Die ordentliche Revision ist nicht zulässig.
Wesentliche Entscheidungsgründe:
Mit dem angefochtenen Bescheid wurde dem Beschwerdeführer die Lenkberechtigung für die Dauer von 12 Monaten entzogen. In seiner Beschwerde wies der Beschwerdeführer darauf hin, dass im Urteil des LG für Strafsachen Wien, Zl. …, sich der Ausspruch findet, wonach gemäß § 44 StGB die Rechtsfolgen nach dem § 26 Abs. 1, Abs. 2a iVm § 7 Abs. 1, Abs. 3 Z. 2, 3 und 11 FSG in Bezug der Lenkerberechtigung zu einer Probezeit von drei Jahren bedingt nachgesehen werden. Auffällig ist nun, dass dieser Ausspruch nicht näher begründet ist. Das Verwaltungsgericht Wien ersuchte den zuständigen Richter um Aufklärung, welche Umstände für den Ausspruch nach § 44 StGB ausschlaggebend gewesen seien, aber dieses Schreiben blieb unbeantwortet.
Das Verwaltungsgericht Wien schaffte den Gerichtsakt bei und findet sich darin ein Gutachten der Frau Mag. C. vom …, darin heißt es, dass der Beschwerdeführer von 2012 bis 2020 regelmäßig Cannabis geraucht habe, seit August 2021 habe er regelmäßig Crystal Meth konsumiert, ab Frühjahr 2021 habe er regelmäßig Liquid Ecstasy genommen. Beim Beschwerdeführer liege ein Abhängigkeitssyndrom vor. Es liege eine Suchtmittelabhängigkeit und damit die Notwendigkeit einer Behandlung vor.
Es wird also notwendig sein, dass der Amtsarzt überprüft, ob der Beschwerdeführer aufgrund dieser Suchtmittelabhängigkeit überhaupt gesundheitlich zum Lenken eines Kfz geeignet ist oder nicht.
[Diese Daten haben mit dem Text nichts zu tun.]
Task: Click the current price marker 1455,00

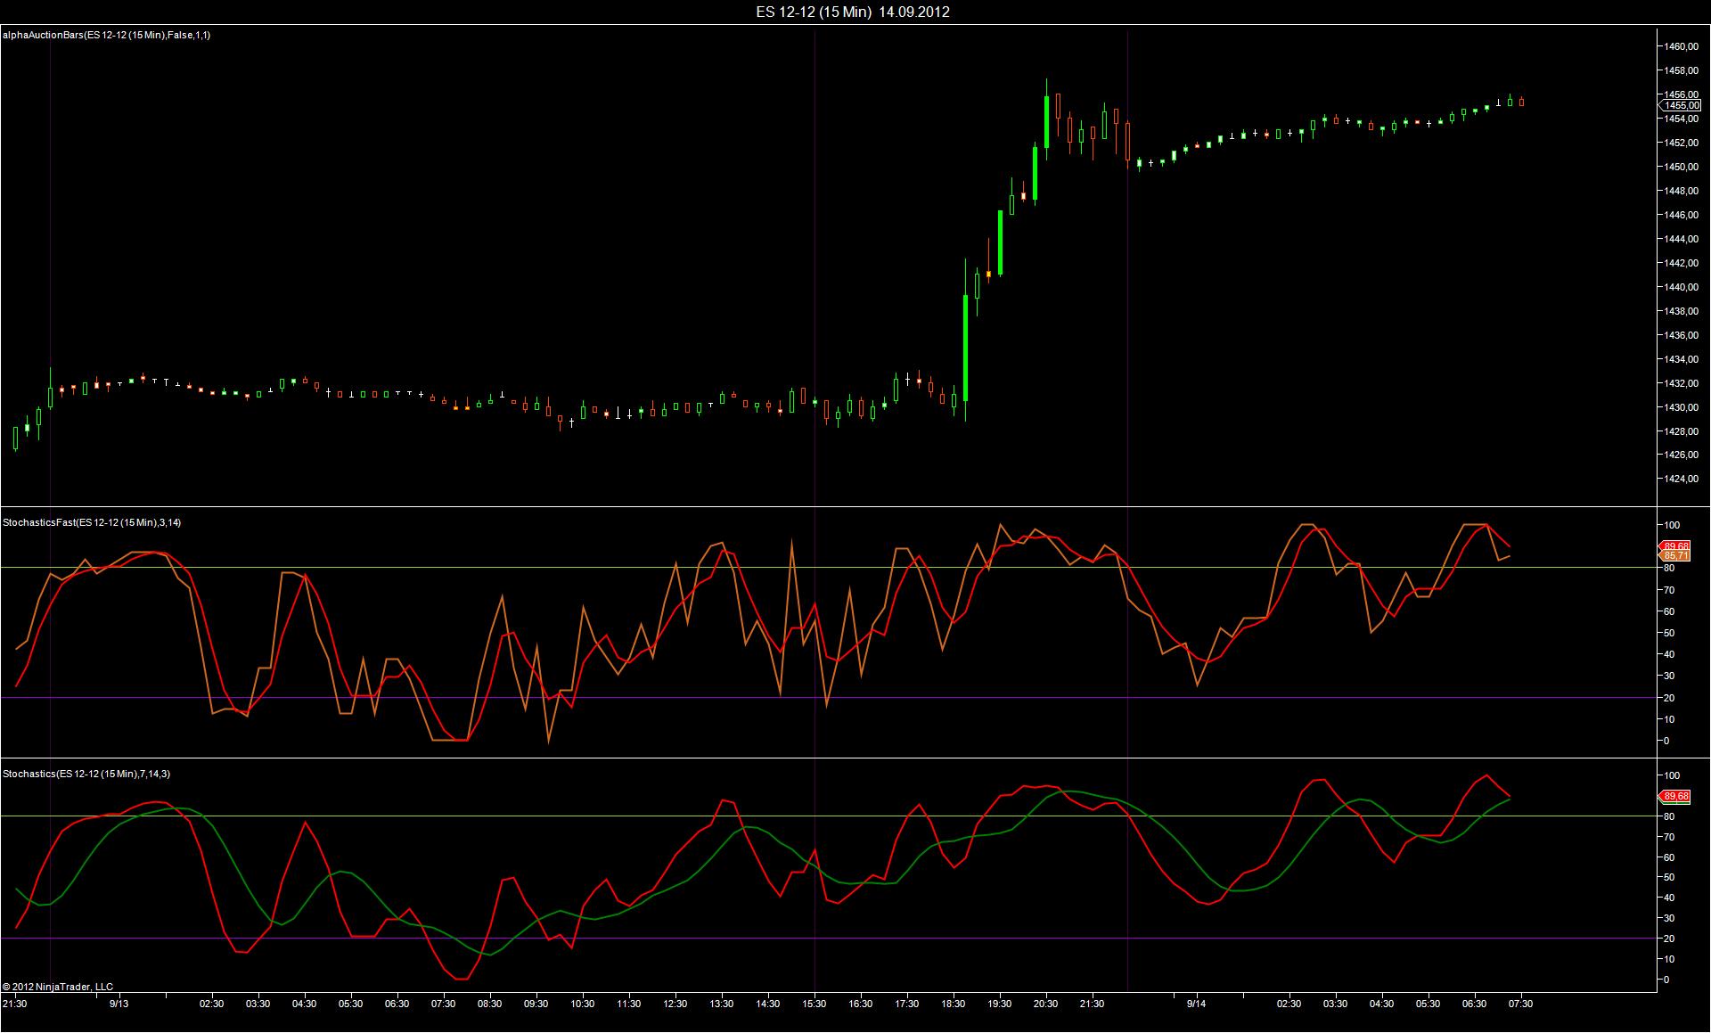Action: (1681, 105)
Wenn dies verneint wird, dann wird die Lenkberechtigung wegen gesundheitlicher Nichteignung zu entziehen sein.
Im vorliegenden Fall ist aber aufgrund des oben angeführten Ausspruches (nach § 44 Abs. 2 StGB) der Beschwerde Folge zu geben und der angefochtene Bescheid zu beheben.
Bei diesem Verfahrensergebnis erübrigt sich ein Ausspruch über den Antrag auf Zuerkennung der aufschiebenden Wirkung.
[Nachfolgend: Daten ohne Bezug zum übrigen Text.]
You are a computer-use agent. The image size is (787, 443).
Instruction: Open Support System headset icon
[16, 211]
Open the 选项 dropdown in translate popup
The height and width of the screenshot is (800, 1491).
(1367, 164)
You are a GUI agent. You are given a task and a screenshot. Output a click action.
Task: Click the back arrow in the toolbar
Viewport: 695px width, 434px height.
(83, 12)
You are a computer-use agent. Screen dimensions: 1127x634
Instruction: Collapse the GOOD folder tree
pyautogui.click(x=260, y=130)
Die ordentliche Revision war nicht zuzulassen, weil sich keine über die Bedeutung des Einzelfalles hinausgehenden Rechtsfragen stellten.
H i n w e i s
Wird auf die Revision an den Verwaltungsgerichtshof und die Beschwerde an den Verfassungsgerichtshof von den Parteien verzichtet oder nicht binnen zwei Wochen nach Ausfolgung bzw. Zustellung der Niederschrift gemäß § 29 Abs. 2a VwGVG eine Ausfertigung des Erkenntnisses gemäß Abs. 4 von mindestens einem der hiezu Berechtigten beantragt, so kann gemäß § 29 Abs. 5 VwGVG das Erkenntnis in gekürzter Form ausgefertigt werden.
Von keiner zur Revision beim Verwaltungsgerichtshof und zur Beschwerde beim Verfassungsgerichtshof legitimierten Partei wurde binnen zwei Wochen nach Ausfolgung bzw. Zustellung der Niederschrift über die Verhandlung, in der das Erkenntnis verkündet wurde, eine Ausfertigung gemäß § 29 Abs. 4 VwGVG verlangt.
Eine Revision an den Verwaltungsgerichtshof oder eine Beschwerde an den Verfassungsgerichtshof ist nicht mehr zulässig.